Par ailleurs, il ressort des baromètres dits « de complexité » que la complexité administrative demeure un défi : il faut faire plus simple. Mais la réactivité prime désormais sur l'exigence de simplicité. De fait, dans leur vie quotidienne, les citoyens obtiennent des réponses à leurs questions beaucoup plus rapidement qu'auparavant, et ils souhaitent que l'administration adopte le même rythme. Au demeurant, si la simplification est une nécessité, il y a parfois une tension entre l'exigence de simplification et la volonté d'avoir un service public « cousu main ». Ainsi, Pôle Emploi a beaucoup diversifié son offre de services – ce qui entraîne une certaine complexification – mais pour l'améliorer.

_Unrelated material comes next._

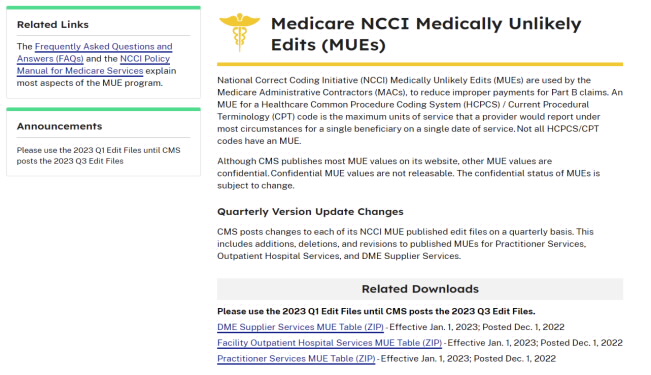Download the Practitioner Services MUE Table ZIP
The height and width of the screenshot is (375, 651).
(x=296, y=358)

Enfin, en ce qui concerne l'accompagnement de la transformation publique, j'estime qu'au-delà de l'évolution du cadre normatif, la réussite de ce programme dépend de deux leviers fondamentaux : le numérique et la gestion des ressources humaines. Quel contrat social conclut-on avec les agents publics pour les prochaines années afin de donner du sens à notre action et de les embarquer dans un projet positif ? Il faut en finir avec la vision décliniste et parfois stigmatisante du secteur public : celui-ci est capable de se réformer, mais il faut créer les conditions d'un nouveau contrat social. Quant au numérique, il contribuera à enrichir la qualité du service et sa réactivité et il permettra aux agents publics de réinvestir le coeur de leur métier, qui est l'accompagnement. Reprenons l'exemple du service public de l'emploi. Grâce au numérique, on peut aller très loin dans la dématérialisation de la demande d'allocation-chômage, de sorte que l'agent qui était chargé de la liquidation des droits est en mesure de réinvestir une partie de sa mission à laquelle il consacrait moins de temps : l'explication des droits et de la réglementation. Le numérique permet ainsi aux agents d'être davantage au contact du public, d'expliquer et d'accompagner, ce qui fait, du reste, la beauté de leur mission. Mais, cela suppose un programme de formation extrêmement important. En effet, le numérique, l'utilisation des données et de l'intelligence artificielle peuvent avoir un impact très fort sur de nombreux champs de la politique publique. Il faut donc bâtir un programme de formation qui anticipe ces impacts et accompagne les agents publics vers de nouveaux métiers ou vers un exercice un peu différent des métiers actuels.